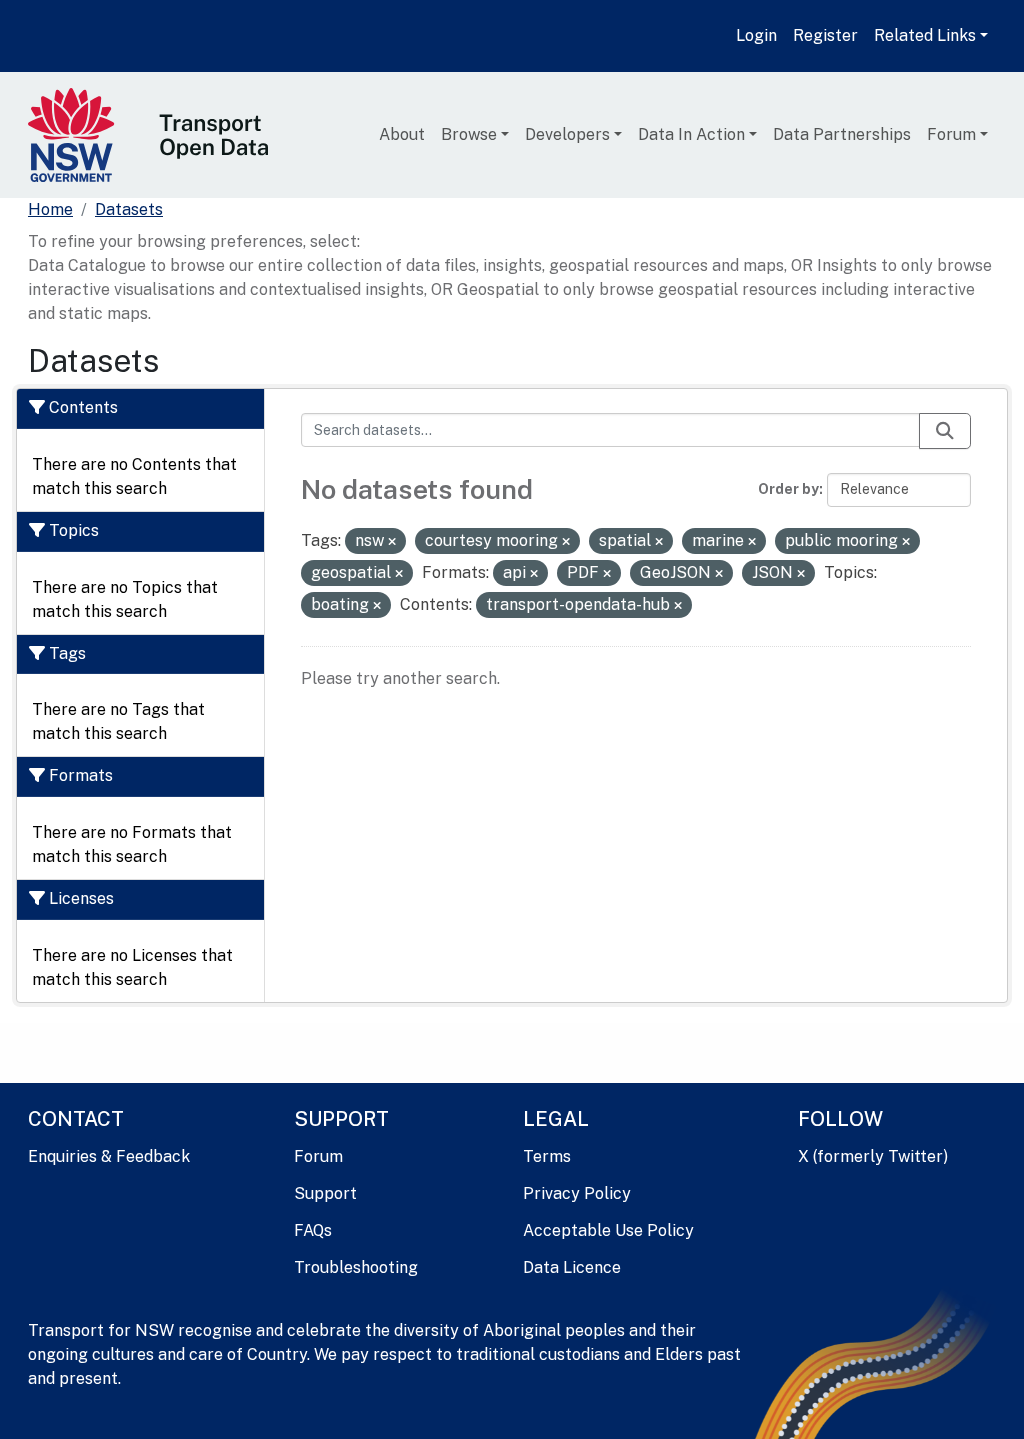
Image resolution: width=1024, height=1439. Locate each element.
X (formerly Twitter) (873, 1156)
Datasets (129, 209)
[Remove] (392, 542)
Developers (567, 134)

====

Task details
Could you reproduce the listing above word for word while leaving out its pictures?

Written answer
Image resolution: width=1024, height=1439. Locate each element.
X (formerly Twitter) (873, 1156)
Datasets (129, 209)
[Remove] (392, 542)
Developers (567, 134)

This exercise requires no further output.